## Given text
= Beginning of Section =

GM to Build Energy Storage Prototype for DOD
As part of a new defense contract, General Motors will develop an advanced energy storage prototype to power mission-critical equipment in tactical operations.
The U.S. Department of Defense (DOD) recently tapped General Motors to deliver an advanced energy storage prototype supporting soldiers’ tactical energy requirements in remote locations.
A rendering of GM Defense’s energy storage system for the Department of Defense. Image used courtesy of GM Defense
The contract was awarded to the car giant’s North Carolina-based defense subsidiary, GM Defense, under the DoD Defense Innovation Unit (DIU)’s Stable Tactical Expeditionary Electric Power (STEEP) program, which targets technologies offering tactical microgrid and energy management to reduce logistical operations and reliance on fossil fuels as a primary energy source. Cummins Power Generation also landed a new contract under STEEP.

= End of Section =

## Record set
= Beginning of Section =

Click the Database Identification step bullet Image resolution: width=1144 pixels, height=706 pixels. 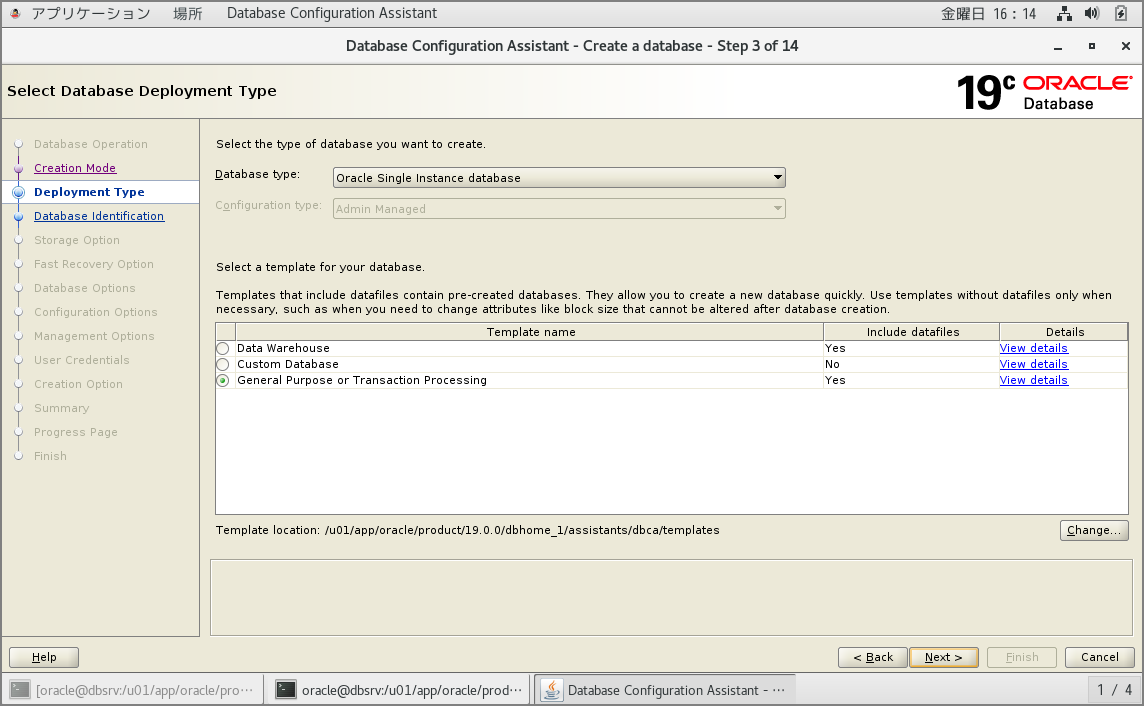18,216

= End of Section =
= Beginning of Section =

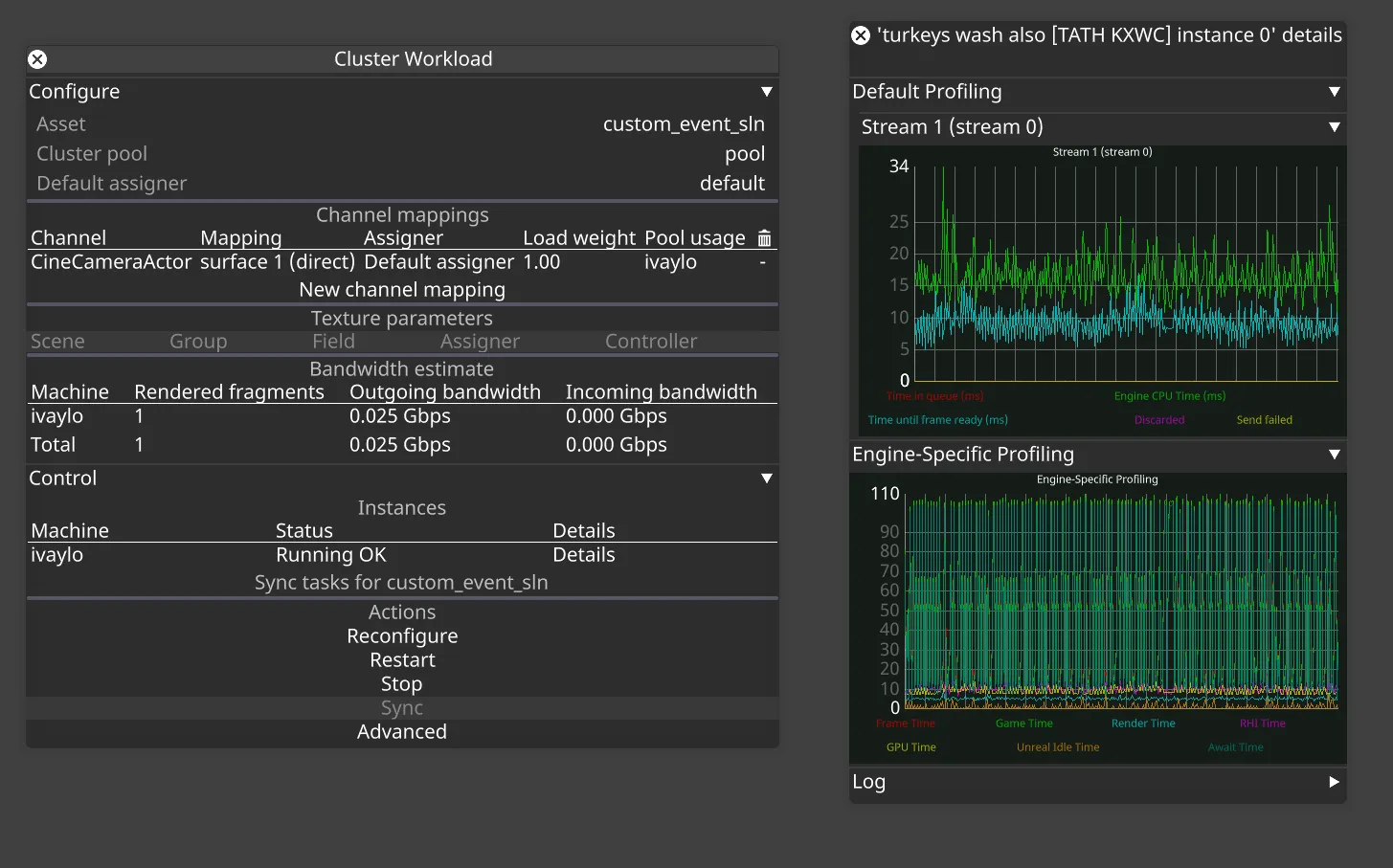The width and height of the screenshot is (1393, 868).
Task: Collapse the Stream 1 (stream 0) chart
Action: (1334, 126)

= End of Section =

## Task set
**1.** In the article on GM's energy storage prototype for the DOD, which GM subsidiary was awarded the contract, and where is it based?
**2.** Continue the article on GM's energy storage prototype for the DOD, picking up after its last sentence.

## Responses to the tasks
**1.** GM Defense, which is based in North Carolina.

**2.**
The DIU’s announcement said the DoD relies heavily on mobile generators in a microgrid configuration for tactical power systems but lacks an integrated energy storage setup to improve fuel efficiency and generator performance. The DIU added that the new system would feature an embedded control function to boost grid stability and reliability while allowing for silent watch operations and peak load shaving. The STEEP program is expected to be ready for operational testing and demonstration in 1.5 to two years.
GM Defense’s announcement said it envisions a “scalable and adaptable” energy storage system extending uninterruptible and reliable power to mission-critical equipment, including command and control, radar and weapons systems in remote locations, communications, and other applications demanding a stable power grid infrastructure. The system will be based on GM’s Ultium battery platform, the advanced propulsion architecture in its growing portfolio of electric vehicles. (Ultium Cells LLC, a joint venture involving South Korea-based battery maker LG Energy Solution, leads GM’s battery development and production.)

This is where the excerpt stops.